We live in the age of digital transformation. Almost everything in human life is affected by it. The dynamics of development are breathtaking. By creating a digital world, we have created a new world which is hard to resist. In the digital age, there are undreamt-of possibilities. However, we do not need to be skeptical of technological progress to have reasons for considering digital transformation one of the biggest challenges of our time. We need to shape it, remaining critical observers of developments by asking what it means to live a life in the digital age.
Modern telescopes allow us to have stunning impressions of the universe in which billions of galaxies, even more suns and numerous planets exist. Planet Earth has become quite ordinary. Do we need to feel small and irrelevant, though, in the face of such grandeur? And is it not a misunderstanding of the progress made in cosmology, if this progress makes us lose respect for nature without which life is inconceivable? It cannot be wrong to view our planet in the context of cosmic dimensions, even less so if our new understanding of the universe motivates us to understand more of Planet Earth itself.
Some love it, others see dangers once people start to employ the term ‘home’ (Heimat). The same is also true for the concept of globalization which has ceased to be widely accepted as promising. However, there is no reason to deny oneself the right to a rational discourse on home and globalization. Given that majorities find the concept of being at home somewhere an important aspect of life, societies should at least be ready to debate the meaning of home in public discourses. Of course, the same is true with regard to globalization which needs to be dealt with both critically and unbiasedly.
Health is both freedom from impediment, namely disorder and illness, and being at liberty to act. We tend to understand the importance of health only when it is lost. For this reason, the question arises as to the kind of status health can have as long as it comes naturally to us in our everyday lives. Moreover, happiness is something we can make the subject of reflection since happiness does not require us to live a life absent of unhappiness. We should start to reflect on health and happiness before we feel forced to do so.
Following the Age of Enlightenment in the 18th century, the sciences began upon their triumphal advance. Such a historical view, however, neglects the fact that the principles of enlightenment and science are worshiped only by those who believe in them. Religious world views still shape the conditions of private lives; they establish public expectations and sometimes skepticism towards the sciences. Conversely, scientific insights shake the articles of faith and offer reasons to view things differently. How do we deal with this tension between religion and science?
Physics tells us that time is relative and, as a dimension, intrinsically connected with space. The distinction between a past, a present, and a future is meaningless from such a perspective. While such an understanding enriches our physical approach to the universe, the question arises as to what is left then for an ethical understanding of time. There is indeed a connection between how we conceive of time in our everyday lives and how we conduct our lives. The question of what time is becomes something ethical, when we inquire about the connection between time and life. Whoever doubts the meaningfulness of such an approach, ought to be open at least to the question of why we should not cultivate the ethical understanding of time.

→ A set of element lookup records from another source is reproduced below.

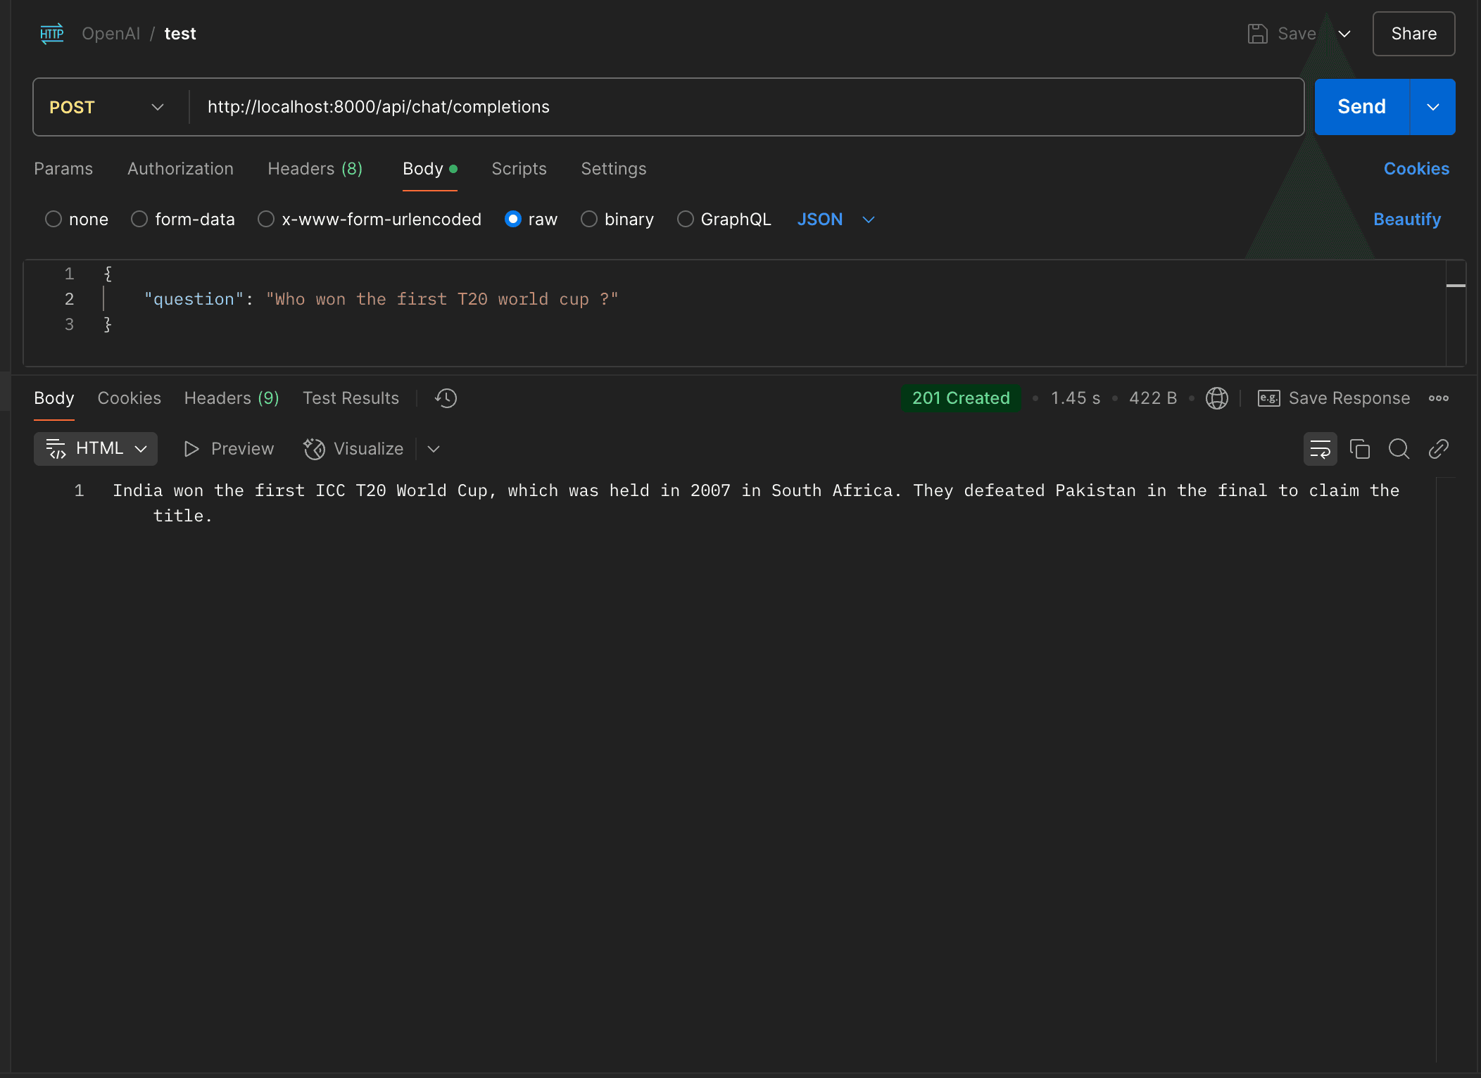The width and height of the screenshot is (1481, 1078).
Task: Click the Save request icon
Action: tap(1258, 33)
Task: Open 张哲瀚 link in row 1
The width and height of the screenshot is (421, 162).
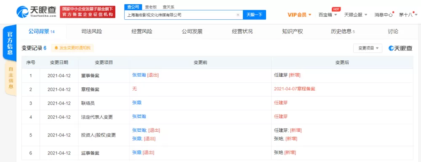Action: point(139,75)
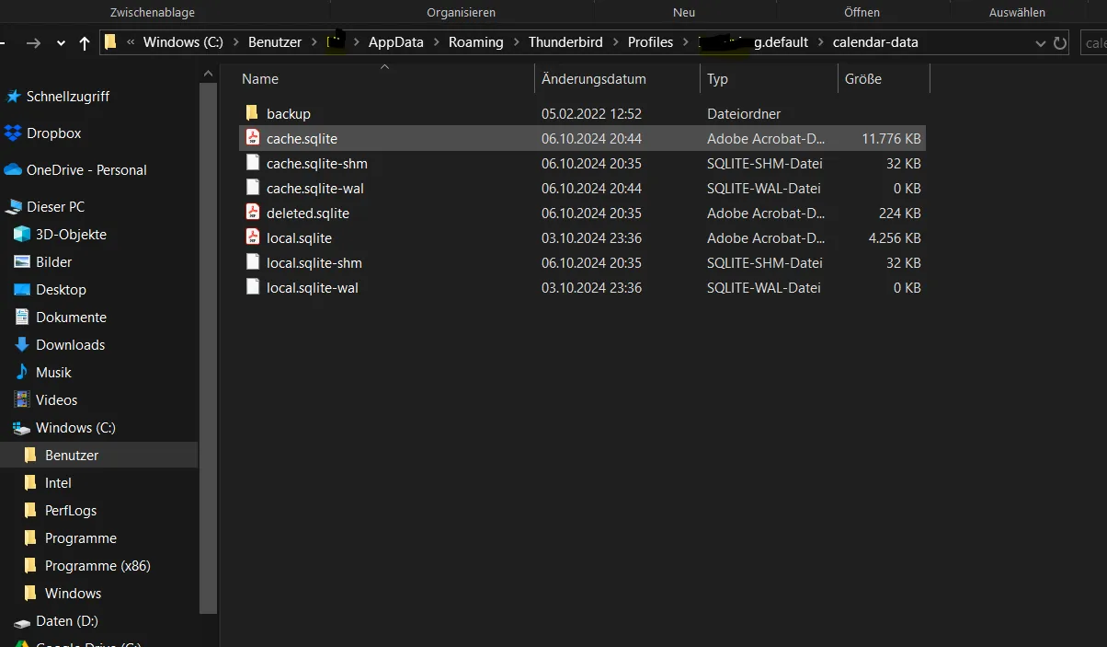Select the deleted.sqlite file icon
The width and height of the screenshot is (1107, 647).
click(253, 213)
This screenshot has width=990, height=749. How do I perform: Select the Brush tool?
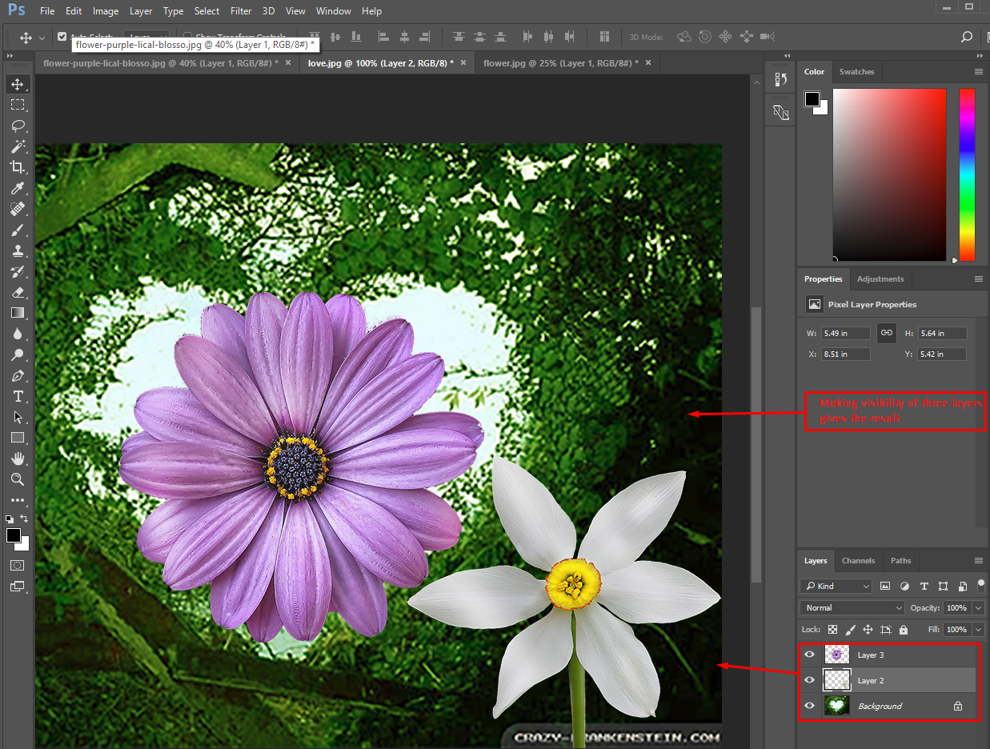tap(18, 230)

Politics is the process of shaping human coexistence. In democracies, we are used to the idea that the responsibility for this lies with political parties. While a political system provides a legal framework for private and public affairs, citizens are nonetheless required to contribute to making coexistence and communal life possible. It is certainly important to ask to which degree we must responsibly play our roles as members of a political community. If democracy presupposes a political culture, we need to understand what such a political culture is and how we can keep it alive.
We feel entitled to distinguish between being lonely and being alone. Not everyone who is lonely is alone. And not everyone who is alone will feel lonely. From such a perspective, being alone is nothing bad, whereas being lonely appears to be depressing. From a societal point of view, though, being alone also appears to be depressing, given that societal life means being together with others. However, are we really to leave our understanding of being alone to such a societal perspective? And should we not cultivate being together with others as well as being alone?
This squirrel has achieved everything it has dreamt of. It can even sit without a chair when it wants to enjoy the view. Obviously, this squirrel has managed to lead a quite successful life. Bildung (i.e. humanistic formation, cultivation, and development) and career, though, did not play a role here. We humans do not have it as easy as the squirrel. What, for example, is Bildung when faced with a working life that requires us to specialize? And what are education and professional training, if one’s profession cannot be one’s calling in each and every case? Moreover, in the digital age we need to understand and master a new job market.
The question of who we are is a basic question of human life. We can broadly ask this question with regard to mankind, even though identity is also the identity of individuals: who or what am I? Once we understand identity from this point of view, we can debate the connection between identity and responsibility: in which sense do we need to have an identity in order to be capable of being responsible and acting responsibly? And is it not also true that we are responsible for our identity? Indeed, we should not presuppose that identity is always a given. It is at least worth reflecting on identity as something we are responsible for.